Workplace reasons for saying you're sorry: Discourse task management and apology in telephone interviews

Abstract
We propose a model of the speech act of apologizing that ranges apologies along a continuum from the most situational, on one end, to the most personal, on the other. We then analyze the 252 occurrences of I'm sorry, excuse me, and beg pardon and their variants in 62 telephone interviews conducted for a public‐opinion polling service. Very few of the apologies in the interviews are responses to particular personal offenses, intended to convey regret and apparently successful in doing so. Rather, because of the necessity for discourse task management in this genre, interviewers and respondents use apologies at the situational end of the continuum. Such apologies signal and remedy minor interactional difficulties and establish cooperative rapport. Situational apologies also serve as indirect ways of rejecting questions or answers or cajoling reluctant respondents.
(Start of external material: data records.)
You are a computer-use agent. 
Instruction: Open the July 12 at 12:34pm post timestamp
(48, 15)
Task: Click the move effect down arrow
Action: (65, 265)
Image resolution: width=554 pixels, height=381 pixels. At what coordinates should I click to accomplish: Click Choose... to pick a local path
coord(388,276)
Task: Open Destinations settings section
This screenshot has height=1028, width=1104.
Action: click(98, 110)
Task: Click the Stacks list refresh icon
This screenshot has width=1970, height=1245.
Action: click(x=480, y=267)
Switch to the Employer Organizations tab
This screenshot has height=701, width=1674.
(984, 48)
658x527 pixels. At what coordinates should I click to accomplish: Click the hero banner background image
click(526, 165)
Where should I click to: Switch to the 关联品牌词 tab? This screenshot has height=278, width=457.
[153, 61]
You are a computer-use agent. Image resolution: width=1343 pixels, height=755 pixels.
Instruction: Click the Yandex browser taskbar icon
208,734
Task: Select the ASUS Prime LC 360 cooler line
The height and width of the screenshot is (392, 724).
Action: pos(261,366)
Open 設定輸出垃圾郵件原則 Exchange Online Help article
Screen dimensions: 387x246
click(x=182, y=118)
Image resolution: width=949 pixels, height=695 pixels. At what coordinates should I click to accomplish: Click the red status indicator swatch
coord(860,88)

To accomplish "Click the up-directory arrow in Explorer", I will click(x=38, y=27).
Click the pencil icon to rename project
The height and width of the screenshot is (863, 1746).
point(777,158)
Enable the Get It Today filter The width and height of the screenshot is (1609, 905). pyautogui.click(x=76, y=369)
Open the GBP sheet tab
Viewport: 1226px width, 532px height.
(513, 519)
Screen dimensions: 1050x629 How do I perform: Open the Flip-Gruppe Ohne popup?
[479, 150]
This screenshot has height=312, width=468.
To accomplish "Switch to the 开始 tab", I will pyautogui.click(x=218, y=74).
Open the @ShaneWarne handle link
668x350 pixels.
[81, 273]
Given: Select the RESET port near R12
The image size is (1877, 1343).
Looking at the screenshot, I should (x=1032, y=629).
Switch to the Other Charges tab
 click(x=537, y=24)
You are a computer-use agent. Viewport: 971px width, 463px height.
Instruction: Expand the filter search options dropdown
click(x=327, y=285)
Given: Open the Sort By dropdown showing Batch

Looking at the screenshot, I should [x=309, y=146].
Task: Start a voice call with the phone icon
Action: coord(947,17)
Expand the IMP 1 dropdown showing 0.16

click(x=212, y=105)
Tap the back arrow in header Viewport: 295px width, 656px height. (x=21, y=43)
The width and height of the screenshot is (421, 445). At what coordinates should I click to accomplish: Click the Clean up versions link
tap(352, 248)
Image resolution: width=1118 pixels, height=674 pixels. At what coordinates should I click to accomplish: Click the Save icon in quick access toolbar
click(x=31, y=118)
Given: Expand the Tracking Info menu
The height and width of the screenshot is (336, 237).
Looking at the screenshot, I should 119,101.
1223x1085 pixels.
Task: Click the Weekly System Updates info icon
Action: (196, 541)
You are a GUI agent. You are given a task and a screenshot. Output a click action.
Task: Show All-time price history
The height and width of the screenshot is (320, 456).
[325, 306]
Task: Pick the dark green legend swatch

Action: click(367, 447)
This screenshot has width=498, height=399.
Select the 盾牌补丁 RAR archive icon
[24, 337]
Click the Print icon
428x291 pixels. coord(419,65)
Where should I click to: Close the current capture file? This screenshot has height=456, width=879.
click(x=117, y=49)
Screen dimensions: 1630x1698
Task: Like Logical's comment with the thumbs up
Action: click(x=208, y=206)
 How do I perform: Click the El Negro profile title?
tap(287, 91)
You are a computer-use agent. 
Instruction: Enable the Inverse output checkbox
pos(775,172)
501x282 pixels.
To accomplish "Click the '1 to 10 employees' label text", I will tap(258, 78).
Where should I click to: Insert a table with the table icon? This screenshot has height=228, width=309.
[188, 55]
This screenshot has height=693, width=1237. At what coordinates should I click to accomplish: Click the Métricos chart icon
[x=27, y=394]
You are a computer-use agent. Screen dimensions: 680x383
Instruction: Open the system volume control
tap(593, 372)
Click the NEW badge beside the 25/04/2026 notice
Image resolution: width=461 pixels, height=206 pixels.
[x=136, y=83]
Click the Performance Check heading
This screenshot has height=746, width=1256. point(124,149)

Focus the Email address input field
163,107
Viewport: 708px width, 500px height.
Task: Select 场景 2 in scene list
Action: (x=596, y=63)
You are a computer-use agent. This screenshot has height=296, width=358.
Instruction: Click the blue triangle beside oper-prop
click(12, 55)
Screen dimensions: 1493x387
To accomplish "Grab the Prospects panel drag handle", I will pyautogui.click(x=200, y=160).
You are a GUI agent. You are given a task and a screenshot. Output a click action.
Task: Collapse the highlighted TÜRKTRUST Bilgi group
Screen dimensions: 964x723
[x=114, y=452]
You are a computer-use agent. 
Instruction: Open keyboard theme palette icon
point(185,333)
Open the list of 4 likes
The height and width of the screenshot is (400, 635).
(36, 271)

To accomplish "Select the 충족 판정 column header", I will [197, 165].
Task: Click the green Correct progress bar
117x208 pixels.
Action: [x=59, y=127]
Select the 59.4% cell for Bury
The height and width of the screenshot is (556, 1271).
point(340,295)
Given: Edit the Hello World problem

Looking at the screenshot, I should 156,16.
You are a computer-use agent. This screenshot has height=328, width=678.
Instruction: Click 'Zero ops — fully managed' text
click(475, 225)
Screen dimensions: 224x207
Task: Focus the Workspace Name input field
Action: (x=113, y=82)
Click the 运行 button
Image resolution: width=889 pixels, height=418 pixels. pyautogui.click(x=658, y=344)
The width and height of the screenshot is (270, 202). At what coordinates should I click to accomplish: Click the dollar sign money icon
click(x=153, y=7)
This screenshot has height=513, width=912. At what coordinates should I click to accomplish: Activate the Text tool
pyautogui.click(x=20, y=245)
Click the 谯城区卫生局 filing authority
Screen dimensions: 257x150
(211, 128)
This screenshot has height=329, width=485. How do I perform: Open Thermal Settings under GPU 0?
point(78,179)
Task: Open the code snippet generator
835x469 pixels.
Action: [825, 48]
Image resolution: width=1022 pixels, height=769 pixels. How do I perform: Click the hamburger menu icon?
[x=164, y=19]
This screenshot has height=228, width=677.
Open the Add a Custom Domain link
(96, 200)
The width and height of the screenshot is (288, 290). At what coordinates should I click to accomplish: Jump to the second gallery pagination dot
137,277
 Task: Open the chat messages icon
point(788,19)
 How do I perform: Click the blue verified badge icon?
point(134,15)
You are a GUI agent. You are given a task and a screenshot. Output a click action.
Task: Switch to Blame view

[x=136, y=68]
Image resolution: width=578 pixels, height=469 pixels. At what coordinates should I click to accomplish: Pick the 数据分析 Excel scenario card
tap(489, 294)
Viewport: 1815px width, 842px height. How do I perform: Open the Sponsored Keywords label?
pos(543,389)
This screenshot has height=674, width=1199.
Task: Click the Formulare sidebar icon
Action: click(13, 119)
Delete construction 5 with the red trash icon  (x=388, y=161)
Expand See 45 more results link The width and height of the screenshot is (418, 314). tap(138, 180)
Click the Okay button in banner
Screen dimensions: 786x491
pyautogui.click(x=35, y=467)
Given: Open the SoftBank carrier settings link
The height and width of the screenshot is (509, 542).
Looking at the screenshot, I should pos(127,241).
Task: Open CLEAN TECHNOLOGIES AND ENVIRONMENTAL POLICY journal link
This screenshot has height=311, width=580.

Situational apologies are routinized in origin and unelaborated in form; their function is to restore social equilibrium rather than to express genuine regret. They are responses to disruptions in the interview task rather than in the personal interaction between interviewer and respondent. We suggest that the continuum model of apology is useful in coming to a detailed understanding of the working of expressions like I'm sorry in discourse, and that discourse genre plays a role in the distribution and expression of speech acts.